* _Problem requirements_
Rewrite the material below as a numbered list, leaving out any blank lines.

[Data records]
§
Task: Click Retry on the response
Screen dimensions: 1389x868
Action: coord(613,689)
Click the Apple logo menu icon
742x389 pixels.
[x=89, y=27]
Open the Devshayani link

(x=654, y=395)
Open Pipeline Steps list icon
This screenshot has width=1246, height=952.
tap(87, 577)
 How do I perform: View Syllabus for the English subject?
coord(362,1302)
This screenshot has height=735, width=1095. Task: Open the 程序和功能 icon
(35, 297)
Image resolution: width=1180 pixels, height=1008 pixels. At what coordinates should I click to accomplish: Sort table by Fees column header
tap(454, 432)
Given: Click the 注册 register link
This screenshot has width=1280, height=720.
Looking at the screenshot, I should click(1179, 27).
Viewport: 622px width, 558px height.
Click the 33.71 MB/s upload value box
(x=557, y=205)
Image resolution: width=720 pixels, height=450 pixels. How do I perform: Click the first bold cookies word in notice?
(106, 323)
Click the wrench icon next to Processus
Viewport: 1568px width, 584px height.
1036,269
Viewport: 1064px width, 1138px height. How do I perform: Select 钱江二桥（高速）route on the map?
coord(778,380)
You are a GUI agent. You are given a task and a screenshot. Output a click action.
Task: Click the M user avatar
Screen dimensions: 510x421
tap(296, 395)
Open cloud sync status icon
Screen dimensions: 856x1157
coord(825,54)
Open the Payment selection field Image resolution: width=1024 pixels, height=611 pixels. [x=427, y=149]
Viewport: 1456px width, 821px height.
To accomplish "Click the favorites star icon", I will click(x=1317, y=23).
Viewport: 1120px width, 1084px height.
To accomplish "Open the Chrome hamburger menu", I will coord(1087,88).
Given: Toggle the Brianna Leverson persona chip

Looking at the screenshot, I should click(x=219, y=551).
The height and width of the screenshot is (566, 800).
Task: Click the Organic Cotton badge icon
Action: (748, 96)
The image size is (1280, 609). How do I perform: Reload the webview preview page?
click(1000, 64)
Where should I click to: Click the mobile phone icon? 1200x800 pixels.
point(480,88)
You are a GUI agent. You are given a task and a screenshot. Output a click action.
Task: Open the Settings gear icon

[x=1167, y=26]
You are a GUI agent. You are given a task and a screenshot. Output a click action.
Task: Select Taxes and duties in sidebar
§
* _Solved exercise_
1. Task: Click Retry on the response
2. Screen dimensions: 1389x868
3. Action: coord(613,689)
4. Click the Apple logo menu icon
5. 742x389 pixels.
6. [x=89, y=27]
7. Open the Devshayani link
8. (x=654, y=395)
9. Open Pipeline Steps list icon
10. This screenshot has width=1246, height=952.
11. tap(87, 577)
12.  How do I perform: View Syllabus for the English subject?
13. coord(362,1302)
14. This screenshot has height=735, width=1095. Task: Open the 程序和功能 icon
15. (35, 297)
16. Image resolution: width=1180 pixels, height=1008 pixels. At what coordinates should I click to accomplish: Sort table by Fees column header
17. tap(454, 432)
18. Given: Click the 注册 register link
19. This screenshot has width=1280, height=720.
20. Looking at the screenshot, I should click(1179, 27).
21. Viewport: 622px width, 558px height.
22. Click the 33.71 MB/s upload value box
23. (x=557, y=205)
24. Image resolution: width=720 pixels, height=450 pixels. How do I perform: Click the first bold cookies word in notice?
25. (106, 323)
26. Click the wrench icon next to Processus
27. Viewport: 1568px width, 584px height.
28. 1036,269
29. Viewport: 1064px width, 1138px height. How do I perform: Select 钱江二桥（高速）route on the map?
30. coord(778,380)
31. You are a GUI agent. You are given a task and a screenshot. Output a click action.
32. Task: Click the M user avatar
33. Screen dimensions: 510x421
34. tap(296, 395)
35. Open cloud sync status icon
36. Screen dimensions: 856x1157
37. coord(825,54)
38. Open the Payment selection field Image resolution: width=1024 pixels, height=611 pixels. [x=427, y=149]
39. Viewport: 1456px width, 821px height.
40. To accomplish "Click the favorites star icon", I will click(x=1317, y=23).
41. Viewport: 1120px width, 1084px height.
42. To accomplish "Open the Chrome hamburger menu", I will coord(1087,88).
43. Given: Toggle the Brianna Leverson persona chip
44. Looking at the screenshot, I should click(x=219, y=551).
45. The height and width of the screenshot is (566, 800).
46. Task: Click the Organic Cotton badge icon
47. Action: (748, 96)
48. The image size is (1280, 609). How do I perform: Reload the webview preview page?
49. click(1000, 64)
50. Where should I click to: Click the mobile phone icon? 1200x800 pixels.
51. point(480,88)
52. You are a GUI agent. You are given a task and a screenshot. Output a click action.
53. Task: Open the Settings gear icon
54. [x=1167, y=26]
55. You are a GUI agent. You are given a task and a screenshot. Output a click action.
56. Task: Select Taxes and duties in sidebar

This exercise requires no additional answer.